- [ABOUT THIS TASK]: From the records below, pull each line that has "computer".

Saved entries

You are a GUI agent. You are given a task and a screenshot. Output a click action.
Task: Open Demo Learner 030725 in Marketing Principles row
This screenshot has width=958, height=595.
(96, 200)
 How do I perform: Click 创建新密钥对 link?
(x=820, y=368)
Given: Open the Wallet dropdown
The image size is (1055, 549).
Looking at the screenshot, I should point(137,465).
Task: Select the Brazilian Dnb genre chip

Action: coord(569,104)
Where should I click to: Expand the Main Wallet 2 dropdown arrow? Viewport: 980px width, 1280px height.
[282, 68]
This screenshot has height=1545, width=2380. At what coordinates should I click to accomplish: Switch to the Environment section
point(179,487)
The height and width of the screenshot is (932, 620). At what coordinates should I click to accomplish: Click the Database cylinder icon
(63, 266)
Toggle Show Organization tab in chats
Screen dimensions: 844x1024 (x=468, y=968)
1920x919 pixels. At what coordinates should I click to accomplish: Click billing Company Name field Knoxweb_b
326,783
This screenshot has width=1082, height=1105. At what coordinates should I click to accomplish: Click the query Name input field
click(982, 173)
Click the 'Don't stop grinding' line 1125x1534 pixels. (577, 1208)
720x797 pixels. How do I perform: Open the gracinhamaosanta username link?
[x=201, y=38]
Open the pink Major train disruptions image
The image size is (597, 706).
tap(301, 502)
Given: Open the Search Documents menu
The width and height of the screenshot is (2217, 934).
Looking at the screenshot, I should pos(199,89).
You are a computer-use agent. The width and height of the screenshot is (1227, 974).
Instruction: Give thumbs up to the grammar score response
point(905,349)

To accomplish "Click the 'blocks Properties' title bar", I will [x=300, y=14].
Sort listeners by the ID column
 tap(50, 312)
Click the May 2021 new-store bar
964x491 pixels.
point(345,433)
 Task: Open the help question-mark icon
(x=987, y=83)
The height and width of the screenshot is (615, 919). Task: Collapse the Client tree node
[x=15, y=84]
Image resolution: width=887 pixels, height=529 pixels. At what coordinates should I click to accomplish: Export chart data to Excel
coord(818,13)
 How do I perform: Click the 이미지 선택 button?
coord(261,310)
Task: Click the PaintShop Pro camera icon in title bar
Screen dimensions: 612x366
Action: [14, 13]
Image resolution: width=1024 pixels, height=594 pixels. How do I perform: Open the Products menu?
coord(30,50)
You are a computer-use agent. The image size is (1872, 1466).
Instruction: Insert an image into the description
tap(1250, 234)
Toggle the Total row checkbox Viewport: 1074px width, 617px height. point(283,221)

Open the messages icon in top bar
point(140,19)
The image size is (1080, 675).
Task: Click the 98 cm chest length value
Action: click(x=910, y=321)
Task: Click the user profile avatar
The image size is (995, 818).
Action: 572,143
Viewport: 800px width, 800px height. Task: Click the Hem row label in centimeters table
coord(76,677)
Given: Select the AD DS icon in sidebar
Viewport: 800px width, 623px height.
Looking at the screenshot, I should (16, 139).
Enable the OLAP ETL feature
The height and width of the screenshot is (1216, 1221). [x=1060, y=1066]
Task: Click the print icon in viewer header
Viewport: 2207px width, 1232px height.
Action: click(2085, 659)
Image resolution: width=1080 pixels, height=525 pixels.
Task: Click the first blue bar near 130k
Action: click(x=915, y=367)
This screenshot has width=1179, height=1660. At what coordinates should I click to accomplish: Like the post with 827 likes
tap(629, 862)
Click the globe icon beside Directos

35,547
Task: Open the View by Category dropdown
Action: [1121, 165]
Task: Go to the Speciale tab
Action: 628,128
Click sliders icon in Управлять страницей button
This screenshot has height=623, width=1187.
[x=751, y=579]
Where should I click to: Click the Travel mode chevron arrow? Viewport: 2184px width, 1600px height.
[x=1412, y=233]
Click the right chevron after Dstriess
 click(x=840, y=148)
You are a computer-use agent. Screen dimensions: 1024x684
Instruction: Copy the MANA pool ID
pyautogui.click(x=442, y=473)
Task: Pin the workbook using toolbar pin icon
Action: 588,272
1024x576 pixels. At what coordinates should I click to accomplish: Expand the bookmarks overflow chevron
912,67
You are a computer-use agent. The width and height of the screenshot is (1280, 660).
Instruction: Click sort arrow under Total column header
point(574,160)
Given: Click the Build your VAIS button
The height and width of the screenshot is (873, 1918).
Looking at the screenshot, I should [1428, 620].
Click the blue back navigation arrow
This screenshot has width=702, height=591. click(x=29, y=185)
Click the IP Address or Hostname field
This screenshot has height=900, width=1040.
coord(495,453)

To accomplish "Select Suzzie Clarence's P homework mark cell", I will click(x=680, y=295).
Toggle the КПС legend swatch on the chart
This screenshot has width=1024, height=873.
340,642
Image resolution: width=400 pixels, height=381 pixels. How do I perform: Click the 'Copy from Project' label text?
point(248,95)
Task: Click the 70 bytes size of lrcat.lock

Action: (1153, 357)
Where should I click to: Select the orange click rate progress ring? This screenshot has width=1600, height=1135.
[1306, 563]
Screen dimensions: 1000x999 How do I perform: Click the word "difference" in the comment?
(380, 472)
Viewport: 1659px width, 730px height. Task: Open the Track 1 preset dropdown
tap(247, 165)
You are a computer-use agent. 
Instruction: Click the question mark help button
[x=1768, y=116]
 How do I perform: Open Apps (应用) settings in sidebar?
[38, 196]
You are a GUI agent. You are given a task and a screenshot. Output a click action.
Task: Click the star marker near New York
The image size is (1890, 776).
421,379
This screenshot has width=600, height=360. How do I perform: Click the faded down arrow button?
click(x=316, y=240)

- [ANSWER TO THIS EXERCISE]:
You are a computer-use agent. The width and height of the screenshot is (1227, 974).
You are a computer-use agent. The image size is (1872, 1466).
You are a computer-use agent. Screen dimensions: 1024x684
You are a computer-use agent. The width and height of the screenshot is (1280, 660).
You are a computer-use agent. 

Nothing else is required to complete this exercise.